If you spend
any time on the Internet sending
e-mail or browsing the Web, then you use domain
name servers without even realizing it. Domain
name servers, or DNS, are an incredibly important but
completely hidden part of the Internet, and they are
fascinating! The DNS system forms one of the largest
and most active distributed databases on the planet.
Without DNS, the Internet would shut down very
quickly.
The Basics
When you use the Web or send an e-mail message, you
use a domain name to do it. For example, the
URL "http://www.howstuffworks.com" contains the domain
name howstuffworks.com. So does the e-mail
address "iknow@howstuffworks.com."
Human-readable names like "howstuffworks.com" are
easy for people to remember, but they don't do
machines any good. All of the machines use names
called IP addresses to refer to one another.
For example, the machine that humans refer to as
"www.howstuffworks.com" has the IP address
216.183.103.150. Every time you use a domain name,
you use the Internet's domain name servers (DNS) to
translate the human-readable domain name into the
machine-readable IP address. During a day of browsing
and e-mailing, you might access the domain name
servers hundreds of times!
Domain name servers translate domain names to IP
addresses. That sounds like a simple task, and it
would be -- except for five things:
- There are billions of IP addresses currently in
use, and most machines have a human-readable name as
well.
- There are many billions of DNS requests made
every day.

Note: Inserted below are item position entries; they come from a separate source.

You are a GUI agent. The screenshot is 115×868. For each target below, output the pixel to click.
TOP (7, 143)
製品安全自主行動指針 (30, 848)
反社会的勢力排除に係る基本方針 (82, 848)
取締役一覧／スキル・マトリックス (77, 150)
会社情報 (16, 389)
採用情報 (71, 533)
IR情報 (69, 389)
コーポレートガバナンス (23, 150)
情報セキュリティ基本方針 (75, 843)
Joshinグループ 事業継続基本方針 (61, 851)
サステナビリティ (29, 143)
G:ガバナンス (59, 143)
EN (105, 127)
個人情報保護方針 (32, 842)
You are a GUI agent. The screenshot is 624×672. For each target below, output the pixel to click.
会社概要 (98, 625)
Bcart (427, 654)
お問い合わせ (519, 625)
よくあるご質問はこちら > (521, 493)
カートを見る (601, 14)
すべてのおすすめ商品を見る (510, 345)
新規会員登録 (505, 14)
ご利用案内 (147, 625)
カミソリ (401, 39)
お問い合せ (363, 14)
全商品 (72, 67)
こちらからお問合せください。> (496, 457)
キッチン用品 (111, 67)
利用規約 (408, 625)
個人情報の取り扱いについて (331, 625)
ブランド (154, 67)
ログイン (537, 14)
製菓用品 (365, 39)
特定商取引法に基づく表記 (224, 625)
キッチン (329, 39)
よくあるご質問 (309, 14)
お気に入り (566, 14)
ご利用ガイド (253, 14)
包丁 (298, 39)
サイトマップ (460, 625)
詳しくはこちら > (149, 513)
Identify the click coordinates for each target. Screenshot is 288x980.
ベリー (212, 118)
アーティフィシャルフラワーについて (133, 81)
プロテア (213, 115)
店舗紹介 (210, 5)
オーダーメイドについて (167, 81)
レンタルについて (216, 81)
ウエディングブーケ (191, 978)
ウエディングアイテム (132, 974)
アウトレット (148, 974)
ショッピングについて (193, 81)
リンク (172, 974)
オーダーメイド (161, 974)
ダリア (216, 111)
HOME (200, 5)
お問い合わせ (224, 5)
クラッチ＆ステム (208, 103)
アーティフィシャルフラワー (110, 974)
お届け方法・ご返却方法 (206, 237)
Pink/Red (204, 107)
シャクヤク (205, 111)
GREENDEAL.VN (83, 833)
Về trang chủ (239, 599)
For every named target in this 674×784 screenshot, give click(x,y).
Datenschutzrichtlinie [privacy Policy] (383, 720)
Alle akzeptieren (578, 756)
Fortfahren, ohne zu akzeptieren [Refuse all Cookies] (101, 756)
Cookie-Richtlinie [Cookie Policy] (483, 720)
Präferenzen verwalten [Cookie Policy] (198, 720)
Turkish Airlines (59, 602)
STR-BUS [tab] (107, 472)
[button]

A single person can easily make a hundred
or more DNS requests a day, and there are hundreds
of millions of people and machines using the
Internet daily.
- Domain names and IP addresses change daily.
- New domain names get created daily.
- Millions of people do the work to change and add
domain names and IP addresses every day.
The DNS system is a database, and no other
database on the planet gets this many requests. No
other database on the planet has millions of people
changing it every day, either. That is what makes the
DNS system so unique!
IP
Addresses
To keep all of the machines on the Internet straight,
each machine is assigned a unique address called an
IP address. IP stands for Internet protocol,
and these addresses are
32-bit numbers normally expressed as four "octets"
in a "dotted decimal number." A typical IP address
looks like this:
216.183.103.150
The four numbers in an IP address are called
octets because they can have values between 0 and
255 (28
possibilities per octet).
Every machine on the Internet has its own IP
address. A
server has a static IP address that does not
change very often. A home machine that is dialing up
through a
modem often has an IP address that is assigned by
the
ISP when you dial in. That IP address is unique
for your session and may be different the next time
you dial in. In this way, an ISP only needs one IP
address for each modem it supports, rather than for
every customer.
If you are working on a Windows machine, you can
view your current IP address with the command
WINIPCFG.EXE (IPCONFIG.EXE for Windows
2000/XP). On a UNIX machine, type nslookup
along with a machine name (such as "nslookup
www.howstuffworks.com") to display the IP address of
the machine (use the command hostname to learn
the name of your machine).
For more information on IP addresses, see
IANA.
As far as the Internet's machines are concerned, an
IP address is all that you need to talk to a server.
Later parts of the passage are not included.